— Supplied passage —
══════════

52. With regard to the petition to be examined, the Commission has established the applicability of the exception regarding lack of due process of law for the protection of the right or rights that have allegedly been violated referred to in Article 46(2)(a) and must therefore evaluate whether the petition was presented within a reasonable period in accordance with the specific circumstances of the case at hand.

53. In the present case the petition was lodged with the Commission on August 21, 2006. The fact situation presented reveals that Mr. Zaldaña has been uninterruptedly in detention since his arrest at the International Airport in Panama on April 15, 2004. He was transferred to the United States on August 18, 2004, where he was subjected to proceedings leading to his prison sentence. In determining whether the petition was submitted within a “reasonable” time, the Commission must consider the circumstances of the specific case.[4]

54. The Commission takes into consideration Mr. Zaldaña’s legal situation that involved two countries and has been going on since April 2004, for over three years. Mr. Zaldaña was in uninterrupted detention in Panama and the United States, he claims inadequate and improper legal representation, and he suffers from the limitations imposed by an eighth grade education. Mr. Zaldaña was arrested upon his arrival in Panama on April 15, 2004, was held for four months and was extradited to the United States on August 18, 2004. Once in the United States, on February 18, 2005, Mr. Zaldaña changed his plea of Not Guilty to a Guilty plea to the charge of conspiracy to import cocaine into the US. As a consequence, on June 22, 2005, he was sentenced to 135 months imprisonment by the US District Court for the Southern District of New York. Despite the guilty plea, on June 27, 2005, Mr. Zaldaña appealed his judgment to the US Court of Appeals. That appeal is still pending.

══════════

— Stated exercise a —
From the records, list the lines from the one holding "How do I perform: Open" through the one holding "Switch to the", inclusive, as a numbered list, and skip any blank lines.
The records that follow have no connection to the text above.

══════════

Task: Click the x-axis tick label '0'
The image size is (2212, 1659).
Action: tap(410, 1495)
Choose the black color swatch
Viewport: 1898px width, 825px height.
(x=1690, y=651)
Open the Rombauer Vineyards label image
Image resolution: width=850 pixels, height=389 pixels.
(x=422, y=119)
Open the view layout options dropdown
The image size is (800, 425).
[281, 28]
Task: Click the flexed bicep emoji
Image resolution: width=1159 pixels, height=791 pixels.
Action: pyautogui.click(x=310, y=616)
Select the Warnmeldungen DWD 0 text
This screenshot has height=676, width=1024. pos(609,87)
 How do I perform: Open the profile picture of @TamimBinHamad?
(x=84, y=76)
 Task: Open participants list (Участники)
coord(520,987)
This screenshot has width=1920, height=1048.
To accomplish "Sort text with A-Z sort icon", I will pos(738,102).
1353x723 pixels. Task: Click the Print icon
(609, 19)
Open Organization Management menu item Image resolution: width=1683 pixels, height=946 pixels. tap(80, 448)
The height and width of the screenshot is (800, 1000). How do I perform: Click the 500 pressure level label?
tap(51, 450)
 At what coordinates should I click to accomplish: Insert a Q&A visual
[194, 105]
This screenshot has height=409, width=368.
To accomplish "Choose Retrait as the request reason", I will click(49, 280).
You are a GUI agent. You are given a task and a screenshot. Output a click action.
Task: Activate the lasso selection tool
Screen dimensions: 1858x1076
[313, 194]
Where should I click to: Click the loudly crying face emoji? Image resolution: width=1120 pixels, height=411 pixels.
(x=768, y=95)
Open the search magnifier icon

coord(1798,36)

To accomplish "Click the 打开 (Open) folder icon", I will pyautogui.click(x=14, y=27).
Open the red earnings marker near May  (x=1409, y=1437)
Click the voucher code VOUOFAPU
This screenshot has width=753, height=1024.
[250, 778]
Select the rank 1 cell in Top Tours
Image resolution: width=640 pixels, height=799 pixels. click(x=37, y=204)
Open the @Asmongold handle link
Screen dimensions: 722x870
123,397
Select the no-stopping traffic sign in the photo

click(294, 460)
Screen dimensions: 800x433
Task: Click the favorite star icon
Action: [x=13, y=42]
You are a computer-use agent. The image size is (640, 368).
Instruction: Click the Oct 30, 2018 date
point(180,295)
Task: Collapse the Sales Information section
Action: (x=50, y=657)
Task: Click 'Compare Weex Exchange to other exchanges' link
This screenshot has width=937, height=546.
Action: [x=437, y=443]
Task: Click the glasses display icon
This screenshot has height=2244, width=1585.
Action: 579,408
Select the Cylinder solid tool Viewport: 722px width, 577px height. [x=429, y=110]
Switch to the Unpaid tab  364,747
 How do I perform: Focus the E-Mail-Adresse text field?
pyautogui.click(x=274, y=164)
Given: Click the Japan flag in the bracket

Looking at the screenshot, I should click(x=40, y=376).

══════════

— Stated exercise b —
In the passage on Mr. Zaldaña's case, how long was the prison sentence he got from the US District Court?

— Task solution a —
1.  How do I perform: Open the profile picture of @TamimBinHamad?
2. (x=84, y=76)
3.  Task: Open participants list (Участники)
4. coord(520,987)
5. This screenshot has width=1920, height=1048.
6. To accomplish "Sort text with A-Z sort icon", I will pos(738,102).
7. 1353x723 pixels. Task: Click the Print icon
8. (609, 19)
9. Open Organization Management menu item Image resolution: width=1683 pixels, height=946 pixels. tap(80, 448)
10. The height and width of the screenshot is (800, 1000). How do I perform: Click the 500 pressure level label?
11. tap(51, 450)
12.  At what coordinates should I click to accomplish: Insert a Q&A visual
13. [194, 105]
14. This screenshot has height=409, width=368.
15. To accomplish "Choose Retrait as the request reason", I will click(49, 280).
16. You are a GUI agent. You are given a task and a screenshot. Output a click action.
17. Task: Activate the lasso selection tool
18. Screen dimensions: 1858x1076
19. [313, 194]
20. Where should I click to: Click the loudly crying face emoji? Image resolution: width=1120 pixels, height=411 pixels.
21. (x=768, y=95)
22. Open the search magnifier icon
23. coord(1798,36)
24. To accomplish "Click the 打开 (Open) folder icon", I will pyautogui.click(x=14, y=27).
25. Open the red earnings marker near May  (x=1409, y=1437)
26. Click the voucher code VOUOFAPU
27. This screenshot has width=753, height=1024.
28. [250, 778]
29. Select the rank 1 cell in Top Tours
30. Image resolution: width=640 pixels, height=799 pixels. click(x=37, y=204)
31. Open the @Asmongold handle link
32. Screen dimensions: 722x870
33. 123,397
34. Select the no-stopping traffic sign in the photo
35. click(294, 460)
36. Screen dimensions: 800x433
37. Task: Click the favorite star icon
38. Action: [x=13, y=42]
39. You are a computer-use agent. The image size is (640, 368).
40. Instruction: Click the Oct 30, 2018 date
41. point(180,295)
42. Task: Collapse the Sales Information section
43. Action: (x=50, y=657)
44. Task: Click 'Compare Weex Exchange to other exchanges' link
45. This screenshot has width=937, height=546.
46. Action: [x=437, y=443]
47. Task: Click the glasses display icon
48. This screenshot has height=2244, width=1585.
49. Action: 579,408
50. Select the Cylinder solid tool Viewport: 722px width, 577px height. [x=429, y=110]
51. Switch to the Unpaid tab  364,747

— Task solution b —
135 months.